Take-Away 1: Payments to State-Owned Entities Are Not Risk-Free
While payments to state-owned counterparties may not technically violate the anti-bribery provisions of the FCPA, U.S. authorities have taken enforcement action in relation to such payments under other provisions of the FCPA and federal criminal law. In addition, there is an inherent risk that a state-owned entity may divert funds to individual foreign officials. For this reason, such payments continue to raise significant corruption risks and should be carefully vetted and monitored.
Take-Away 2: Vetting the Commerciality of Third-Party Relationships Remains Critical
DOJ’s guidance did not turn entirely on the fact that the counterparty receiving the payment was state-owned. DOJ also highlighted the absence of evidence of corrupt intent and the fact that legitimate and valuable services were provided in exchange for a commercially reasonable payment. This guidance should serve as a reminder that, beyond reputational diligence and screening, companies must carefully vet the commercial terms of proposed relationships with third parties - including state-owned counterparties - to ensure that payment terms are commercially reasonable and that payments are made only in exchange for legitimate goods/services received.

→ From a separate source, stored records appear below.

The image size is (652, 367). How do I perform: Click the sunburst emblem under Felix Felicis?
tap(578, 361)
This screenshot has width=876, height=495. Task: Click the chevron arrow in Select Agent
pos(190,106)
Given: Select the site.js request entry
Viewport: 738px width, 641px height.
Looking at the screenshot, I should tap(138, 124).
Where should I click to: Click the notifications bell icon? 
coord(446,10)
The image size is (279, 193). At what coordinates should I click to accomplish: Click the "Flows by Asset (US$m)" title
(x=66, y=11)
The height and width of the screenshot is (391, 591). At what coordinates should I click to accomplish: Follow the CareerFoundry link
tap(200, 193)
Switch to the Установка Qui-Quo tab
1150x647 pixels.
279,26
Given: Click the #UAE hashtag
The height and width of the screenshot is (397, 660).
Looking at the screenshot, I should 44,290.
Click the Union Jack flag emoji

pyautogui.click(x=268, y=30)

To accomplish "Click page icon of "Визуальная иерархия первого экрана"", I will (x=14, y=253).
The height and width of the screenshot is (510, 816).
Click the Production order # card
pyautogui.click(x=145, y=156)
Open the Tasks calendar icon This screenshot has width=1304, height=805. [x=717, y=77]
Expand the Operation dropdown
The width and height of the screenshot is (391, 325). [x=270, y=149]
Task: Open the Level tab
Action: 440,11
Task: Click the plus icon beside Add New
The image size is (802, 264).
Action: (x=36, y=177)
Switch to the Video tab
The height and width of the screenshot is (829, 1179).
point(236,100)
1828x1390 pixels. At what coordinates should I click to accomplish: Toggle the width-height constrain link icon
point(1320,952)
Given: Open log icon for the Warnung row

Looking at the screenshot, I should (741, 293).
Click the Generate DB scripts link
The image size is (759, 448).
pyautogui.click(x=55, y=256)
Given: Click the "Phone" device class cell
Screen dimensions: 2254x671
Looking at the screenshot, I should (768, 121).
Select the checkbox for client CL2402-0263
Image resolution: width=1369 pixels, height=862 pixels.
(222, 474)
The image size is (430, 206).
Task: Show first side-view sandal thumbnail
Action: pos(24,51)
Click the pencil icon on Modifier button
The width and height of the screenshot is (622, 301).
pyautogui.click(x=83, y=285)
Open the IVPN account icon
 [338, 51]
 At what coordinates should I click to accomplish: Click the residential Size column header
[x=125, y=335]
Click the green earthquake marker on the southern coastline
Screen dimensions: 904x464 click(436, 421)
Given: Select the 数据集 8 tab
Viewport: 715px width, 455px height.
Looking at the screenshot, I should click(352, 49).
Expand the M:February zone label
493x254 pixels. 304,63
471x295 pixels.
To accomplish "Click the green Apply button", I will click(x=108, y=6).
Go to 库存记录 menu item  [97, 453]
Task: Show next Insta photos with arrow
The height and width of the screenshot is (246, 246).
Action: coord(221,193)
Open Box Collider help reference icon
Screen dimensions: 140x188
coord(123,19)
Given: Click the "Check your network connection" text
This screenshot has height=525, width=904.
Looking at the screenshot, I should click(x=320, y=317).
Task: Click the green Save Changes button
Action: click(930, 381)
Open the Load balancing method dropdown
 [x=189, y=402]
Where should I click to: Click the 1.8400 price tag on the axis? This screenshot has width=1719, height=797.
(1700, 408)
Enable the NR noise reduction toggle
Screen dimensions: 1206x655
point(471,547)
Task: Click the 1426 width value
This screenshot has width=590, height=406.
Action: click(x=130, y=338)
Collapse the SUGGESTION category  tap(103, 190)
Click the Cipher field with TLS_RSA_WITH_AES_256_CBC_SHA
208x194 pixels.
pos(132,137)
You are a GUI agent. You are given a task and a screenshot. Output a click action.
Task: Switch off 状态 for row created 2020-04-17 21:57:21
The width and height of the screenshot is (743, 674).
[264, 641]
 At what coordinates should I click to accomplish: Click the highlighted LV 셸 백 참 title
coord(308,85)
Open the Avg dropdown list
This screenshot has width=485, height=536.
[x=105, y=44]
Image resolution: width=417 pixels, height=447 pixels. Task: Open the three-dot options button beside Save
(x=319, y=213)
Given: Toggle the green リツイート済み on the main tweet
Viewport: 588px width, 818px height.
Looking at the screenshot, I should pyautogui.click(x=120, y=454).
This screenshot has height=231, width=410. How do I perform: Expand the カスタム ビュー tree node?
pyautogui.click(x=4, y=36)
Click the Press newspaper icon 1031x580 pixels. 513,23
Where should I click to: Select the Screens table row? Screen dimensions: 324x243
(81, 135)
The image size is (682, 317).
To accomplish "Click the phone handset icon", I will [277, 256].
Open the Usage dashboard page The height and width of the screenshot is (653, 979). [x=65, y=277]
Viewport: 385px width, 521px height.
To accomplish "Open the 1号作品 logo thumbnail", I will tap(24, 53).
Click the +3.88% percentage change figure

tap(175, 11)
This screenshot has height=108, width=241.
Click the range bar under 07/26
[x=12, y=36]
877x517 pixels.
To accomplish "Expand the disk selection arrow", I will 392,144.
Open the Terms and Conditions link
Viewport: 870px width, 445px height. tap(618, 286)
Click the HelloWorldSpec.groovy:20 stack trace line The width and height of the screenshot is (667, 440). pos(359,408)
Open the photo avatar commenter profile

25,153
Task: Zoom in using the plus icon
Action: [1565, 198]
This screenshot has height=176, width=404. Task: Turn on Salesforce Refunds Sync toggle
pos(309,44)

Take-Away 3: The FCPA Opinion Release Procedure Remains a Valuable Tool
In the context of a fast-paced transaction, the substantial lag time between requesting an FCPA Opinion Release and receiving guidance can make an advisory opinion useless. Nevertheless, unlike the broader guidance available through the 2012 Resource Guide to the U.S. Foreign Corrupt Practices Act (“FCPA Guide”) (updated in July 2020), an FCPA Opinion Release creates a rebuttable presumption that the conduct does not violate the FCPA if it is consistent with that guidance. The specificity and binding nature of an opinion release provides comfort not available through any other avenue. Thus, while the FCPA Opinion Release procedure has not been used frequently in recent years, it remains a valuable tool for assessing enforcement risk when confronted with novel and complex fact patterns in high-risk circumstances.
In summary, while the FCPA Opinion Release procedure seems to have fallen out of fashion with the advent of the FCPA Guide, it remains a useful resource for individuals and companies facing novel and complex circumstances that raise significant corruption risks. However, the guidance offered through this procedure should be construed narrowly. In that regard, this most recent guidance should be interpreted in practice as reinforcing the varied risks raised by commercial relationships with state-owned counterparties and the value of robustly vetting such relationships to ensure that they are commercially reasonable and otherwise free of any indicia of corruption.